▸ Work required
Given the records that follow, return each one verbatim.

▸ Given entries
+-------+

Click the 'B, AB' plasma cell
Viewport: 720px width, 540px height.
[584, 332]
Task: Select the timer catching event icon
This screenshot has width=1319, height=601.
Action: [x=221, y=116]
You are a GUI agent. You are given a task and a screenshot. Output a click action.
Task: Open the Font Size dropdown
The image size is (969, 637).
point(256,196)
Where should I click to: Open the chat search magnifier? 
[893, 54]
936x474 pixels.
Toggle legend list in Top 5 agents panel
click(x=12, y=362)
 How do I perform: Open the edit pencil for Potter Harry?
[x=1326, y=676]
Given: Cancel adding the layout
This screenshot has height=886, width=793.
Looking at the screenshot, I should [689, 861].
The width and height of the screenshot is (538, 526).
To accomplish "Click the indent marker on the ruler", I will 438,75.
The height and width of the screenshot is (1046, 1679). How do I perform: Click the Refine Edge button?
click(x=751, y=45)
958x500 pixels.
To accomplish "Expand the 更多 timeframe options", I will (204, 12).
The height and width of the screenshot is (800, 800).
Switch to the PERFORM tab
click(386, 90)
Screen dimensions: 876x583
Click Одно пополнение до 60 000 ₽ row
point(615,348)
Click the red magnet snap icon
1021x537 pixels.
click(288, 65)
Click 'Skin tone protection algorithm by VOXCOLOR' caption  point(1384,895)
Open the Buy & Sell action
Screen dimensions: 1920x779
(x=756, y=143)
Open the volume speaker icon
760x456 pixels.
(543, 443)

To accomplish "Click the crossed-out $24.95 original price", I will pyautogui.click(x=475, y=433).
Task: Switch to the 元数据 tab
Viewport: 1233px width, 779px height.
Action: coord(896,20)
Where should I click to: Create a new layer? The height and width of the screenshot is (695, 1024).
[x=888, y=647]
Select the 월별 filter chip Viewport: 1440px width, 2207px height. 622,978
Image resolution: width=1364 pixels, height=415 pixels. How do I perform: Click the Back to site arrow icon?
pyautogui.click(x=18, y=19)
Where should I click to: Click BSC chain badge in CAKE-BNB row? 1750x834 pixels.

+-------+

▸ Answer to this problem
Click the 'B, AB' plasma cell
Viewport: 720px width, 540px height.
[584, 332]
Task: Select the timer catching event icon
This screenshot has width=1319, height=601.
Action: [x=221, y=116]
You are a GUI agent. You are given a task and a screenshot. Output a click action.
Task: Open the Font Size dropdown
The image size is (969, 637).
point(256,196)
Where should I click to: Open the chat search magnifier? 
[893, 54]
936x474 pixels.
Toggle legend list in Top 5 agents panel
click(x=12, y=362)
 How do I perform: Open the edit pencil for Potter Harry?
[x=1326, y=676]
Given: Cancel adding the layout
This screenshot has height=886, width=793.
Looking at the screenshot, I should [689, 861].
The width and height of the screenshot is (538, 526).
To accomplish "Click the indent marker on the ruler", I will 438,75.
The height and width of the screenshot is (1046, 1679). How do I perform: Click the Refine Edge button?
click(x=751, y=45)
958x500 pixels.
To accomplish "Expand the 更多 timeframe options", I will (204, 12).
The height and width of the screenshot is (800, 800).
Switch to the PERFORM tab
click(386, 90)
Screen dimensions: 876x583
Click Одно пополнение до 60 000 ₽ row
point(615,348)
Click the red magnet snap icon
1021x537 pixels.
click(288, 65)
Click 'Skin tone protection algorithm by VOXCOLOR' caption  point(1384,895)
Open the Buy & Sell action
Screen dimensions: 1920x779
(x=756, y=143)
Open the volume speaker icon
760x456 pixels.
(543, 443)

To accomplish "Click the crossed-out $24.95 original price", I will pyautogui.click(x=475, y=433).
Task: Switch to the 元数据 tab
Viewport: 1233px width, 779px height.
Action: coord(896,20)
Where should I click to: Create a new layer? The height and width of the screenshot is (695, 1024).
[x=888, y=647]
Select the 월별 filter chip Viewport: 1440px width, 2207px height. 622,978
Image resolution: width=1364 pixels, height=415 pixels. How do I perform: Click the Back to site arrow icon?
pyautogui.click(x=18, y=19)
Where should I click to: Click BSC chain badge in CAKE-BNB row? 1750x834 pixels.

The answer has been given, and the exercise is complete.